A iniciativa de Mário propunha a criação de uma aplicação, onde os agricultores que vendem na rua, pudessem expor os produtos numa plataforma da Internet. Desta forma, o orador acredita que as taxas e os impostos a pagar seriam muito mais justos. “Aquele é o símbolo do mutualismo, os fortes ajudam os mais fracos a crescer”, concluiu — enquanto apontava para uma bandeira preta, representativa do movimento anarquista.
Logo a seguir, Sílvia Coimbra, professora universitária e bióloga, explicava como os guias-áudio podiam ser úteis no Jardim Botânico do Porto. “Eu sei que as pessoas ficam cativadas quando se fala de detalhes e curiosidades das plantas”, afirmou. “É dificil chegar a um jardim botânico e ter alguém sempre ao nosso lado”. Contar as histórias das flores através do som, parece ser uma solução exequível, já que existem projetos semelhantes em museus.
Até 21 de abril, haverá discussão e elaboração de propostas em vários pontos do país. As regiões autónomas também vão receber as sessões do orçamento participativo, mas ainda não estão agendadas.
De 24 de abril a 12 de maio, as propostas serão sujeitas a análise técnica pelos Ministérios e as Secretarias Regionais. Depois segue-se a publicação da lista provisória das propostas selecionadas, de 15 de maio a 31 de maio.
A 1 de junho, começa a votação das propostas pelos cidadãos, e termina 15 de setembro. As propostas vencedoras serão apresentadas publicamente mais tarde.
Segundo a organização, cerca de 1200 oradores já passaram pelas 13 sessões de orçamento participativo.
“São estas ideias absurdas que um dia vão mudar Portugal”
No entanto, foi a intervenção (espontânea) de Jô, um espanhol recentemente convertido a Portugal, que captou mais atenção e apoiantes. O orador, não previsto, subiu a palco e apresentou um projeto de voluntariado, em que adultos pudessem acompanhar crianças autistas e tornar assim o ensino mais inclusivo e personalizado.
“Os professores não conseguem lidar com uma turma de 25 alunos, que andam todos loucos, e ter um miúdo hipersensível que não consegue ver sentido ou utilidade em nada do que é ensinado”, explicou. Catarina Fróis que estava no público, interveio e defendeu que “a saúde e a educação já deviam ser assegurados pelo Governo”.
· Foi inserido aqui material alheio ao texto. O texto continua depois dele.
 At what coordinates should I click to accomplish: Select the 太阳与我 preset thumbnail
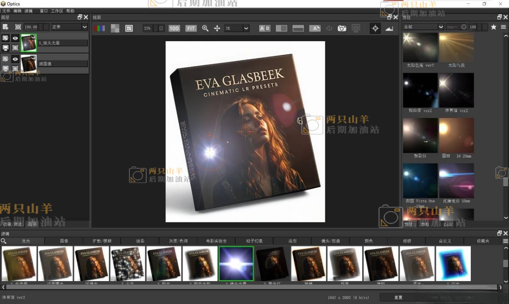pos(456,48)
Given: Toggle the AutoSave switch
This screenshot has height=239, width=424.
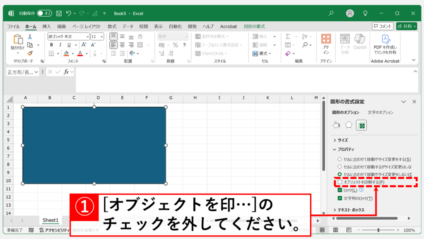Looking at the screenshot, I should click(x=44, y=13).
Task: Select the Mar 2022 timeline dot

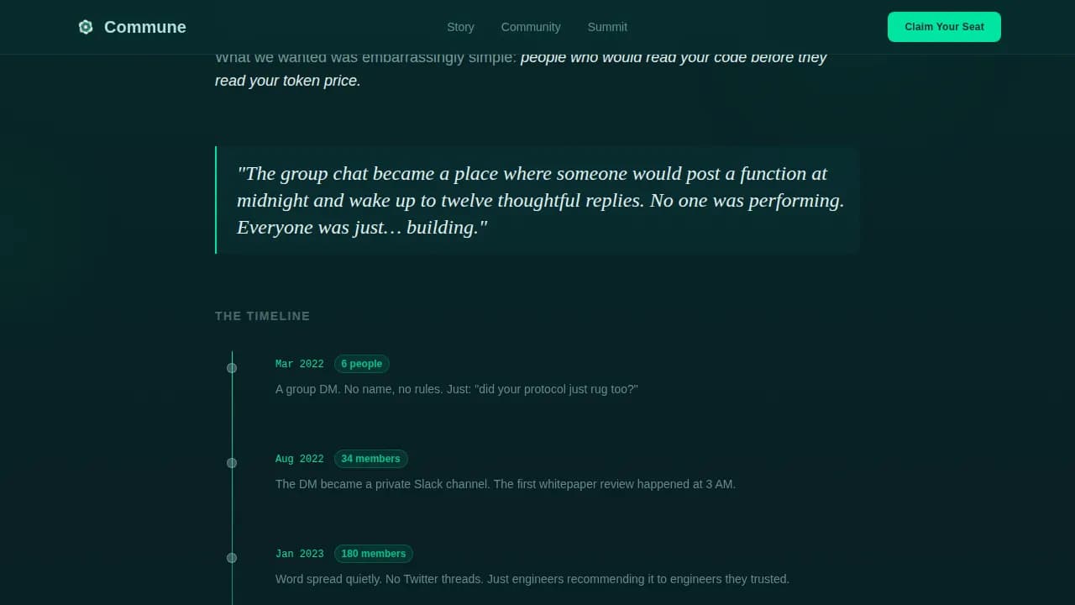Action: (232, 367)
Infelizmente, a proposta não foi aceite pela organização, porque não se enquadrava com nenhuma das áreas do orçamento participativo. Porém, Jô foi aconselhado a reformular a sua ideia. Gisela subiu a palco e explicou-lhe que devia centrar-se na formação de adultos para poder contornar as adversidades do regulamento.
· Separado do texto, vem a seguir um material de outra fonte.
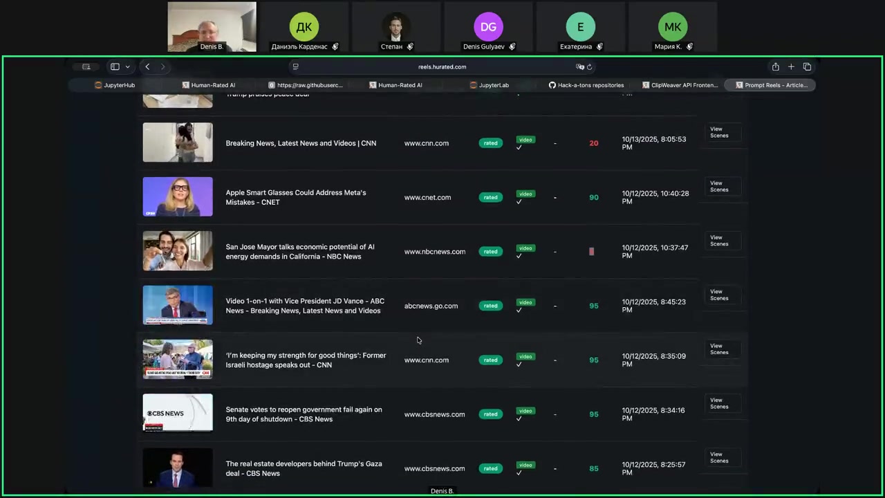Screen dimensions: 885x498
Task: Switch to Hack-a-tons repositories tab
Action: pyautogui.click(x=586, y=85)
A oradora que é também motociclista propôs a criação de uma rota no Douro, onde fosse possível viajar de mota, de uma ponta à outra do país. O projeto previa a existência de pontos de interesse, locais adaptados para famílias numerosas e parques de estacionamento seguro para os veículos.
“Eu fico muito orgulhosa por sermos o primeiro país a ter um orçamento participativo a nível nacional”, confessou Gisela ao microfone. No final da sua intervenção, repetiu: “O que importa é contribuirmos com estas ideias absurdas, porque são estas ideias absurdas que um dia vão mudar Portugal. Porque todos nós resolvemos, um dia, sair de casa e dizer qualquer coisa”.